Hi Logstash Community,
This is Hao Chen from an e-commerce company supporting one of the largest hadoop cluster in the world. We are relying on logstash to monitor large amount of platform logs. As I could not find similar topic, so here I would like to share some of our practices in scaling logstash in distributed real-time way based on Storm, Spark Streaming or YARN. The main purpose is to enhance ourselves based on the community's great feedback, and also want to know if it's helpful enough to open source our solution or contribute to logstash community.
As all you know, logstash is a great tool to collect, enrich and transport logs with high usability and extensibility, but limited scalability. Especially while big data distributed systems like hadoop, hbase or spark are becoming more and more popular and widely adopted, how to process extremely large scale of logs in real-time is becoming a more and more serious challenge.

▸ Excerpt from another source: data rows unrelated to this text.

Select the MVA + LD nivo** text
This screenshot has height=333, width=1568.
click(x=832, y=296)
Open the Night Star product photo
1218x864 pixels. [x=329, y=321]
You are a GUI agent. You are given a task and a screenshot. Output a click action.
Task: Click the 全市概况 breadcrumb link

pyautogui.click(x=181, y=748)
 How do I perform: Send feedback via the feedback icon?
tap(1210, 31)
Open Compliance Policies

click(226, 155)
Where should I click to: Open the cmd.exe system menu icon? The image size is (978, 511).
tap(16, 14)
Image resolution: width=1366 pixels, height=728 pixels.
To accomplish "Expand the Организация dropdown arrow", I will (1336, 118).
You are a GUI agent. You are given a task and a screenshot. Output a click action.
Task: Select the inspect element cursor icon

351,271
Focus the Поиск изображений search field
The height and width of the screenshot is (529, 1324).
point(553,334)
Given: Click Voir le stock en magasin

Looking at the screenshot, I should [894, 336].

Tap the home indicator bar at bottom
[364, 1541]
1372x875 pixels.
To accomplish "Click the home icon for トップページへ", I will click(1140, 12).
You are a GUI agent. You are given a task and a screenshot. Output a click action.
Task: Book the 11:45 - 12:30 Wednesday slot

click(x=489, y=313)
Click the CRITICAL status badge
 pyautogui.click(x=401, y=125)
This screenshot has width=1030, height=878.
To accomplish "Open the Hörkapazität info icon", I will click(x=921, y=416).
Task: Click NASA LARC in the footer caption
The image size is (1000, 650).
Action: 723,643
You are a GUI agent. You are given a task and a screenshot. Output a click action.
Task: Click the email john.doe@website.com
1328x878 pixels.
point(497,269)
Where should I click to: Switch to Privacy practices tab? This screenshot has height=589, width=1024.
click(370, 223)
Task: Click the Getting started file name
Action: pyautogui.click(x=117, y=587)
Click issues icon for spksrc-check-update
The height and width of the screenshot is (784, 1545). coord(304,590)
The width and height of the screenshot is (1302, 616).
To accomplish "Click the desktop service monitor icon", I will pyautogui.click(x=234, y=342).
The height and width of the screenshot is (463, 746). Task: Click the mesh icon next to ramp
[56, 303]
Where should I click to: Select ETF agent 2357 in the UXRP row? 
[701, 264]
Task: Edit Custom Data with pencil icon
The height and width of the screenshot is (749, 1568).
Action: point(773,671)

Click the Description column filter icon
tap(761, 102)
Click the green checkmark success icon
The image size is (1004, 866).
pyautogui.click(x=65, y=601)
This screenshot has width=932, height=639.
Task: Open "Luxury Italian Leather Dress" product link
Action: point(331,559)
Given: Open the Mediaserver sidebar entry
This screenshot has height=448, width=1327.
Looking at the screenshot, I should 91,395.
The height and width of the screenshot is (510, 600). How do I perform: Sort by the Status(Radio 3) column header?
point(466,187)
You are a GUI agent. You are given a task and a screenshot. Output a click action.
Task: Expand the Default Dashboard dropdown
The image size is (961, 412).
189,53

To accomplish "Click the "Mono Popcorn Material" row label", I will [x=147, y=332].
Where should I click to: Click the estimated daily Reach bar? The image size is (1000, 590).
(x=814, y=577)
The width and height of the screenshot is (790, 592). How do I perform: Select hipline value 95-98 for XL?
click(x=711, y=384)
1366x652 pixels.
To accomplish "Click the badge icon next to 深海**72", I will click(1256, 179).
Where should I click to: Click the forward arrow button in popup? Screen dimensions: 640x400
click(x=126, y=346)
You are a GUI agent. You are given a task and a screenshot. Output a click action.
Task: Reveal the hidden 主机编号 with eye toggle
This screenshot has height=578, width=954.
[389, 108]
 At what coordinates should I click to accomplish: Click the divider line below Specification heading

The limitation is mainly because logstash pipeline runs on single process and has been placed as an agent in the past. And currently officially recommended scaling solution (https://www.elastic.co/guide/en/logstash/current/deploying-and-scaling.html) still seems to have some problems like:
- Too complex OPS architecture and difficult for maintenance
- Inflexible for dynamic scaling and rebalancing
- Relatively weak fault-tolerant and message guarantee
The solution by our side is to deeply customize logstash pipeline execution framework and deploy logstash pipeline directly onto real-time distributed cluster like Storm, Spark streaming or Semza (Yarn).
Thanks for the clear architecture of logstash, the log processing abstraction paradigm is highly extensible and extremely simple:
Threads[input plugin] -> (sized-queue) -> Threads[filter plugin] -> (sized-queue) -> Threads[output plugin]
So that we could seamless to convert the pipeline into distributed real-time streaming application like storm topology as following:
StormSpout[input plugin] -> (zeromq) -> StormBolt[filter plugin] -> (zeromq) -> StormBolt[output plugin]
The solution mainly proves us following benefits:
- High scalability and flexible deployment and management
- Simple and universal pipeline definition syntax for both agent-side data collection and cluster real-time processing
- Natively support logstash existing plugins and extensions
- Storm-based fault tolerate and message guarantee
Though here we are talking on storm, the pipeline execution framework is platform-independent in fact, so that we could definitely also extend to other distributed streaming data processing system like Spark streaming or Samza.
Any comments or feedbacks will be highly appreciated.